Ko E et al. (2008) Promoter hypermethylation of the p16 gene is associated with poor prognosis in recurrent early-stage hepatocellular carcinoma. Cancer Epidemiol Biomarkers Prev 17: 2260–2267

Patients with hepatocellular carcinoma (HCC) have a poor prognosis mainly because of high rates of recurrence, for which prognostic factors are lacking. Ko and colleagues assessed the role of promoter hypermethylation of genes expressed in HCC as prognostic factors of recurrence.

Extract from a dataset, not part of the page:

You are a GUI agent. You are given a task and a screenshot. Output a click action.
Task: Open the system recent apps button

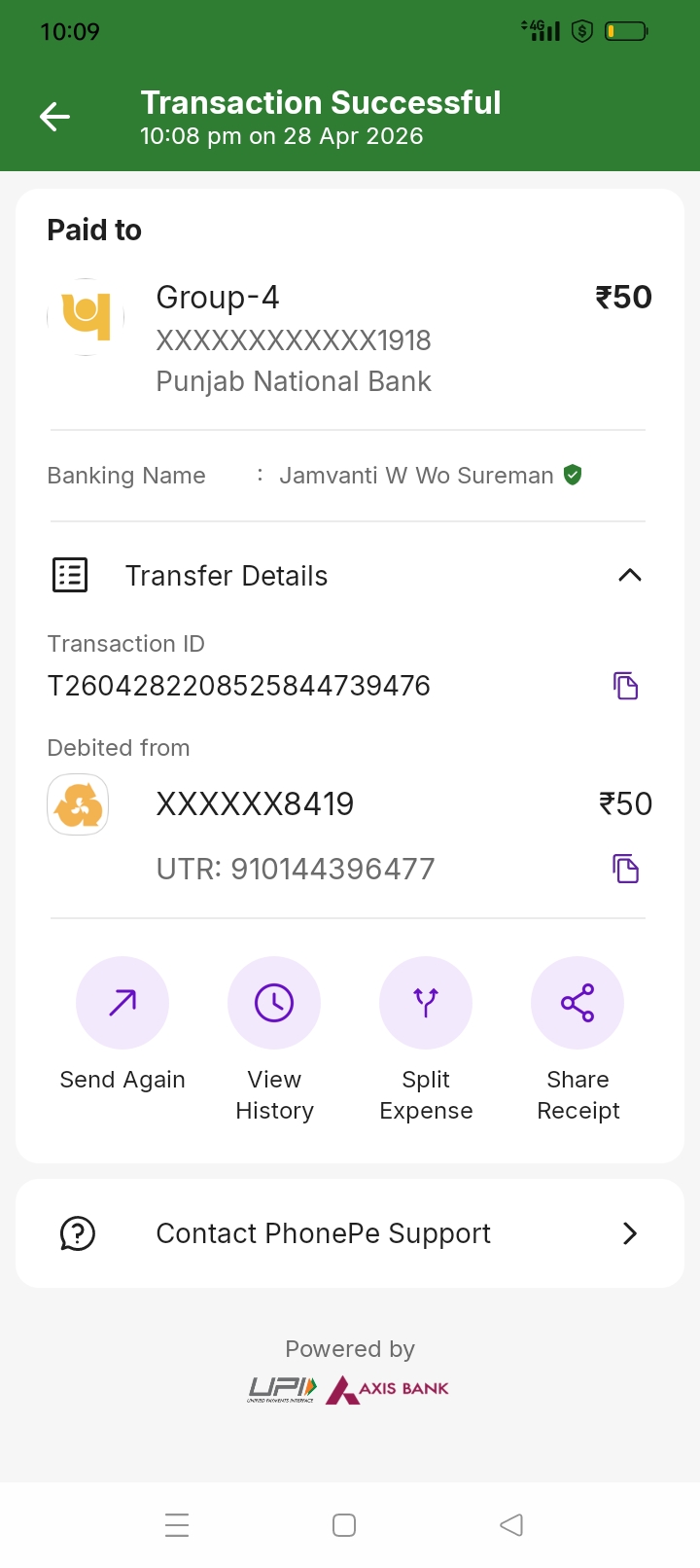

The authors used a methylation-specific polymerase chain reaction technique to analyze the methylation status of seven genes in tissue samples from 265 patients with HCC obtained at surgical resection. Recurrence developed in 38% of patients (n = 102). Promoter hypermethylation of p14 (CDK2AP2), p15 (CDKN2B), p16 (CDKN2A), GSTP1, SYK, CDH1 and integrin α4 (ITGA4) genes was detected in 6%, 21%, 67%, 75%, 12%, 57% and 23% of the tissue samples, respectively. After adjustment for confounding factors, no associations were observed between promoter hypermethylation of any gene and risk of recurrence. Overall survival and survival after recurrence of stage I to II HCC were very poor in patients whose tumors did not express the p16 protein; however, concomitant expression of p53 did not worsen their prognosis. Patients with recurrent stage I to II HCC and p16 methylation had significantly worse overall survival than similar patients without p16 methylation (hazard ratio 4.05). Moreover, the risk of treatment failure was approximately 3.80 times higher in patients with recurrent stage I to II HCC and p16 methylation compared with such patients without p16 methylation (P = 0.04).

These results suggest that p16 methylation is associated with poor prognosis after surgery in recurrent, early-stage HCC.